You're forgetting about atom,
[http://hackage.haskell.org/package/atom](http://hackage.haskell.org/package/atom).

------
jamwt
The runtime is somewhat immature. It locks up oddly sometimes under heavy
load. Dealing with latency and queuing issues around gc pauses is _much_ less
understood/documented than in the JVM world. The set of best practices in
general for doing intense things with the ghc runtime is just still young and
sparse.

STM can exhibit something that looks a hell of a lot like livelock.

Error handling is brutal. Catching all classes of exceptions (at the place you
want to catch them!) for recovery is surprisingly tricky. This isn't necessary
in theory with things like MaybeT, but in practice, lots of odd libraries use
things like partial functions and the error function.

Not having tracebacks in production code is painful

The library community is thriving but it has a lot of volatility. Things break
each other quite frequently. Semantic versioning either isn't enough to save
it or hasn't been adhered to strictly enough.

Thunk leaks and other consequences of unexpected laziness aren't as common as
people worry about, but they're kind of a pain to track down when they occur

Strict vs. Lazy bytestrings, String, Text, utf8-string, etc. You may find
yourself doing a lot of string/bytestring type conversion

There's still wars raging about the right way to do efficient, safe I/O
streams. Conduit vs. Enumerator vs. Pipes etc.
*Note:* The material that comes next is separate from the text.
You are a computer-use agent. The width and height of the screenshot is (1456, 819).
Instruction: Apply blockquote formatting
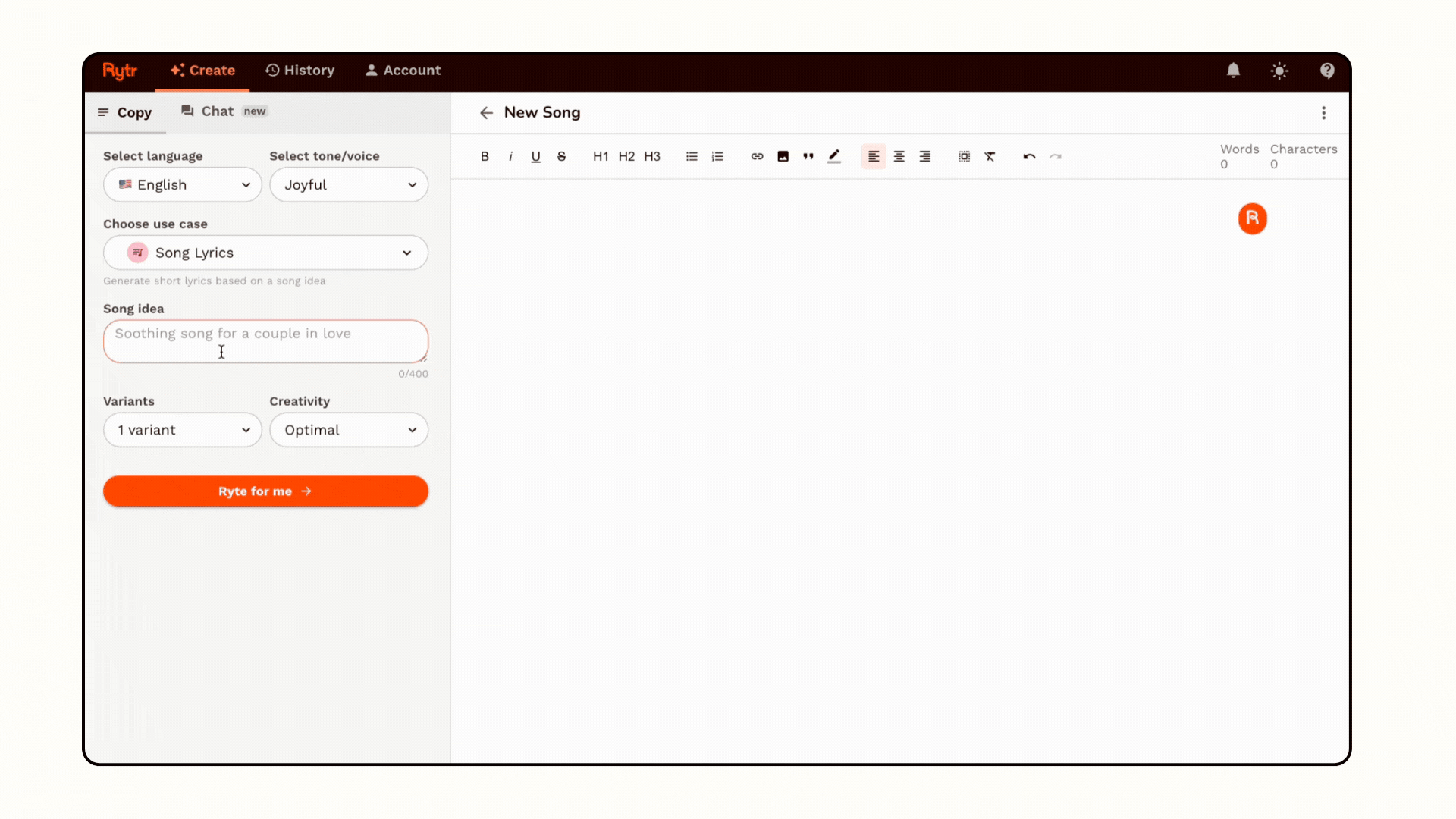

They're all turning into pretty
compelling projects, but the fact that there are N instead of 1 is sometimes a
drag when you're dealing with libraries and dependencies.

There are not a lot of good open source "application server" type frameworks
that really handle thread pooling, resource exhaustion, locking, logging, etc,
in robust nice ways. We have one internally, and I'm sure a bunch of other
haskell-using shops do too, but the ones on hackage are not nearly
sophisticated enough (IMO) and I suspect not very battle tested against the
kinds of ugly queuing problems you run into in highly loaded environments.

If I think of more, I'll add em... these are off the top of my head.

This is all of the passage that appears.